Problem while parallelizing loops

Hello, i have the following problem and hope you have advice for me. I try to change the following code to the gpu:

	!Temp Array!
	temp(1) = nin1
	temp(2) = nout1
	temp(3) = atb
	temp(4) = after
	temp(5) = atn
	temp2(1) = cr2
	temp2(2) = ci2
	temp2(3) = cr3
	temp2(4) = ci3
	temp2(5) = bb
	!END Temp Array

!$acc data region local(r,r1,r2,r3,s,s1,s2,s3,ninout) 
!$acc* copyin(temp(1:5),temp2(1:5),zin(1:2,1:nfft,:))
!$acc* copyout(zout)
!$acc region do independent
        do ib=1,before
	!Ninout Array!
	ninout(1)=temp(1)+(ib*temp(4))
	ninout(2)=ninout(1)+temp(3)
        ninout(3)=ninout(2)+temp(3)
        ninout(4)=temp(2)+(ib*temp(5))
	ninout(5)=ninout(4)+temp(4)
	ninout(6)=ninout(5)+temp(4)
	!END Ninout Array!
        do j=1,nfft
        r1=zin(1,j,ninout(1))
        s1=zin(2,j,ninout(1))
        r=zin(1,j,ninout(2))
        s=zin(2,j,ninout(2))
        r2=r*temp2(1) - s*temp2(2)
        s2=r*temp2(2) + s*temp2(1)
        r=zin(1,j,ninout(3))
        s=zin(2,j,ninout(3))
        r3=r*temp2(3) - s*temp2(4)
        s3=r*temp2(4) + s*temp2(3)
        r=r2 + r3
        s=s2 + s3
        zout(1,j,ninout(4)) = r + r1
        zout(2,j,ninout(4)) = s + s1
        r1=r1 - .5d0*r
        s1=s1 - .5d0*s
        r2=temp2(5)*(r2-r3)
        s2=temp2(5)*(s2-s3)
        zout(1,j,ninout(5)) = r1 - s2 
        zout(2,j,ninout(5)) = s1 + r2
        zout(1,j,ninout(6)) = r1 + s2 
        zout(2,j,ninout(6)) = s1 - r2
	enddo
	enddo
!acc end region
!$acc end data region

The Compiler tells me :

710, Generating local(ninout(:))
Generating local(s3)
Generating local(s2)
Generating local(s1)
Generating local(s)
Generating local(r3)
Generating local(r2)
Generating local(r1)
Generating local®
Generating copyout(zout(:,:,:))
Generating copyin(zin(:,:nfft,:))
Generating copyin(temp2(:))
Generating copyin(temp(:))
713, Generating compute capability 1.3 binary
Generating compute capability 2.0 binary
714, Loop is parallelizable
Accelerator kernel generated
714, !$acc do parallel, vector(256) ! blockidx%x threadidx%x
Cached references to size [5] block of ‘temp’
Cached references to size [6] block of ‘ninout’
Cached references to size [5] block of ‘temp2’
CC 1.3 : 22 registers; 180 shared, 16 constant, 0 local memory bytes; 50% occupancy
CC 2.0 : 33 registers; 92 shared, 100 constant, 0 local memory bytes; 50% occupancy
723, Loop is parallelizable


But if I run the programm the following error occurs

call to EventSynchronize returned error 700: Launch failed
CUDA driver version: 3020

Accelerator Kernel Timing data
/home/gast/SOURCE/./gfft.f
fftstp
713: region entered 1 time
time(us): init=0
714: kernel launched 1 times
grid: [1] block: [256]
time(us): total=0 max=0 min=0 avg=0
/home/gast/SOURCE/./gfft.f
fftstp
710: region entered 1 time
time(us): init=78930
data=88

I guess it has something to do with the definition of the array, because the compiler seems to not take the values i’ve entered for the dimensions.

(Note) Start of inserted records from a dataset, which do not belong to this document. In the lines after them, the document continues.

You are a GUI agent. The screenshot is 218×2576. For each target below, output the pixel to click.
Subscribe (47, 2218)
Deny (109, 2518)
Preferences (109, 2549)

Were I wrote a (1:2,1:nfft,:)
he makes (:,:nfft,:) or am I wrong here. Its a very large program and i try to parallelize only some time consuming parts. I dont know exactly which dimensions the third dimension for the array zin and zout will be. Is there a way to define them open in the third dimension?

Thanks very much

Hi uni-gw

I guess it has something to do with the definition of the array, because the compiler seems to not take the values i’ve entered for the dimensions. Were I wrote a (1:2,1:nfft,:)
he makes (:,:nfft,:)

I doubt that this is the problem. The “:” just means the full extent which I assume for zin is “1:2”, and “:nfft” is short-hand for “1:nfft” since 1 is the lower-bound.

call to EventSynchronize returned error 700: Launch failed

This typically means that your device kernel abnormally aborted or some reason. The first thing I would check is if all values of ninout are less than the bounds of zout’s third dimension. An out-of-bounds error is the most common cause (at for the ones I’ve looked at).


grid: [1] block: [256]

A secondary issue is the poor schedule being generated will lead to poor performance. You may wish to consider moving the ninout initialization code inside the j loop since this code inhibits the parallelization of the j loop. Unless ‘before’ is very large, the cost of the extra computation should be offset by the additional parallelization.

Also, if it’s possible, you should move ‘j’ to the first dimension of your arrays. This will allow for contiguous data access across the threads and limit memory divergence. (http://www.pgroup.com/lit/articles/insider/v2n1a5.htm)

Something like:

!$acc data region local(r,r1,r2,r3,s,s1,s2,s3,ninout)
!$acc* copyin(temp(1:5),temp2(1:5),zin(1:2,1:nfft,:))
!$acc* copyout(zout)
!$acc region do independent
        do ib=1,before
!$acc region do independent
        do j=1,nfft

   !Ninout Array!
   ninout(1)=temp(1)+(ib*temp(4))
   ninout(2)=ninout(1)+temp(3)
        ninout(3)=ninout(2)+temp(3)
        ninout(4)=temp(2)+(ib*temp(5))
   ninout(5)=ninout(4)+temp(4)
   ninout(6)=ninout(5)+temp(4)
   !END Ninout Array!

        r1=zin(j,1,ninout(1))
        s1=zin(j,2,ninout(1)) 
...

Hope this helps,
Mat